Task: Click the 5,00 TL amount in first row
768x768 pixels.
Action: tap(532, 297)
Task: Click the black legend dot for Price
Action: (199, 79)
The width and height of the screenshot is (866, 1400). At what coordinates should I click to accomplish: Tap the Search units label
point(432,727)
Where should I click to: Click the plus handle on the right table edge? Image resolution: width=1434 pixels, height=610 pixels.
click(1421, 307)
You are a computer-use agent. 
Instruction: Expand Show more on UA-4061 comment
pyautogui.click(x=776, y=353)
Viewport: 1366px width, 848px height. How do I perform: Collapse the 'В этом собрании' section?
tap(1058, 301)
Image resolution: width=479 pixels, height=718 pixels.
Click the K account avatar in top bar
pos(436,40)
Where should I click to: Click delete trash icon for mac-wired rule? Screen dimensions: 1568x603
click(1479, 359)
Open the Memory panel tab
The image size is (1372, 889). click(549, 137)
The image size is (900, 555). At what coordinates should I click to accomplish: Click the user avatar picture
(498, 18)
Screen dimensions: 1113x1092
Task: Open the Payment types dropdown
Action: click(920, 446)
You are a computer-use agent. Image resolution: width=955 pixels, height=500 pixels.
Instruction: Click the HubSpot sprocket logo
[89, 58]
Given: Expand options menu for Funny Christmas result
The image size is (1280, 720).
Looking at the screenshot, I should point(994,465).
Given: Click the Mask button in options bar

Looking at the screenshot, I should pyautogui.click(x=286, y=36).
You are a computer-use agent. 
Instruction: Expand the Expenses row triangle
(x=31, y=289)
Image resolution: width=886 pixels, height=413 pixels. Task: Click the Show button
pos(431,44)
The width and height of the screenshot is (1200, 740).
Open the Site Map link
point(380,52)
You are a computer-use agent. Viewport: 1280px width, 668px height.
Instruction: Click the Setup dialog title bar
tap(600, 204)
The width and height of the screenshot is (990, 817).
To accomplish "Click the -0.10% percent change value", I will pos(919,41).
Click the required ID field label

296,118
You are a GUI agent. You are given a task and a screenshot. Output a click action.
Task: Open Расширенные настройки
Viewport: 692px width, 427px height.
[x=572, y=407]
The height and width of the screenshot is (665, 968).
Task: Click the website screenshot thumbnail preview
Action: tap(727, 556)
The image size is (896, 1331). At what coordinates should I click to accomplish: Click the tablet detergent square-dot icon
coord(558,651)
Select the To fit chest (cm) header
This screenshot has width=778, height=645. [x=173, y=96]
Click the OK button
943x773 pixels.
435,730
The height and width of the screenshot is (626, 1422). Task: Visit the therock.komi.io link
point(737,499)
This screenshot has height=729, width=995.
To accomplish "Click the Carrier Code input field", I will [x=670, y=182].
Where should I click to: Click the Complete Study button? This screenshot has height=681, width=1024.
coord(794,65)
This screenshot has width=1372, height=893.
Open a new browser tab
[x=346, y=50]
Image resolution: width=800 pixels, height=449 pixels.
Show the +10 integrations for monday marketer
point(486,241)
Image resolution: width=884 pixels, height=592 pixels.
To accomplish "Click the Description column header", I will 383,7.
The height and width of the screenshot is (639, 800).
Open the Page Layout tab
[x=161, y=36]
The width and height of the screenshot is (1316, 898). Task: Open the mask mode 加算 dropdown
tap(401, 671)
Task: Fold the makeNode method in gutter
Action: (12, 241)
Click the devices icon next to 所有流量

Work task
Every line that holds the word "computer" should be copied from the records.

Exercise result
You are a computer-use agent. 
You are a computer-use agent. Image resolution: width=955 pixels, height=500 pixels.
You are a computer-use agent. 
You are a computer-use agent. Viewport: 1280px width, 668px height.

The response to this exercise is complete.